Quello che invece sta avendo un impatto significativo nella lotta ai fake drugs è la tecnologia messa in campo dai centri di ricerca e dalle aziende farmaceutiche che, per responsabilità sociale, si sono attivati fornendo strumenti per identificare i falsi. La Fda, per esempio, sta testando un dispositivo portatile per la rilevazione dei farmaci contraffatti in Ghana, per poi allargarlo al resto dell’Africa e nel Sudest asiatico. Tra le Big Pharma, in prima linea c’è il Gruppo Sanofi, che ha anche istituito la Prima giornata mondiale anti-contraffazione, che si ripete quest’anno il 27 giugno per sensibilizzare sul tema. Ma la multinazionale francese è stata anche la prima ad aprire un laboratorio ad hoc cinque anni fa, che a oggi ha analizzato 20mila prodotti, ed è diventato punto di riferimento per i funzionari della sanità, della polizia e delle dogane. «Che il mercato della farma-contraffazione si sia intensificato in poco tempo, lo verifichiamo costantemente nel nostro laboratorio – racconta Caroline Atlani, che ne è direttore –. In 5 anni abbiamo più che raddoppiato il numero dei dipendenti ed elevato il livello di protezione dei nostri prodotti. In più, abbiamo creato un team di coordinamento centralizzato composto da esperti di varie aree, compresi specialisti di cyber-crimini, in network con tutti i nostri siti nel mondo».

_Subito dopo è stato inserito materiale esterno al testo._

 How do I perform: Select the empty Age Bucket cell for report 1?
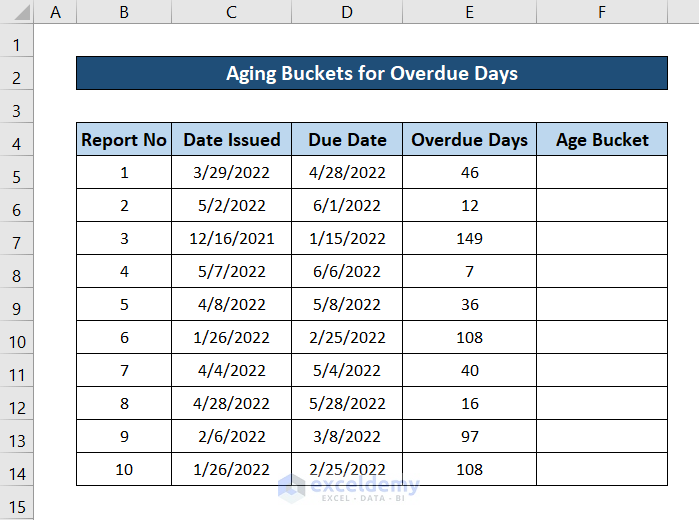click(602, 173)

Il laboratorio francese di 400 mq si trova nel sito produttivo Sanofi di Tours ed è dotato di tecnologia all’avanguardia, come il visioscan, che ha uno schermo capace di evidenziare anche il più piccolo dettaglio. Ma senza la competenza l’impresa è ardua. L’addetto ci mostra infatti come la scritta sulla confezione sia praticamente identica all’originale, a smascherare il falso è solo un impercettibile distacco tra una lettera e l’altra. Impossibile notarla. «Anche la produzione di medicinali falsi deve avere conoscenze di chimica e dotarsi di tecnologia, al pari dei falsari di banconote» fa notare Atlani –. Ora però abbiamo sviluppato una specifica etichetta, nota come Sasl, che contiene elementi visibili e invisibili (noti solo a noi) a garanzia dell’autenticità del farmaco». L’analisi analitica dei principi attivi viene gestita dalla spettrometria, in grado di scovare le minime tracce di sostanze. Il Gruppo ha poi dotato i farmaci di un sistema di identificazione Data Matrix, un codice a barre bidimensionale stampato su ogni confezione che consente la tracciabilità e permette l’individuazione automatica dei falsi. «In tutte le nostre sedi – spiega Bernard Frahi, vice-presidente Corporate economic security – un network di coordinatori condivide le informazioni e in caso di sospetta contraffazione si invia un report al team centrale e un campione al laboratorio. Una volta avuta la conferma che si tratta di un falso vengono informati tutti i servizi coinvolti e si avvia un’azione investigativa e legale, ma soprattutto di tutela della salute pubblica».
Un impegno quello di Sanofi che andrebbe esteso e condiviso, perché a essere a rischio è la salute di tutti i pazienti nel mondo.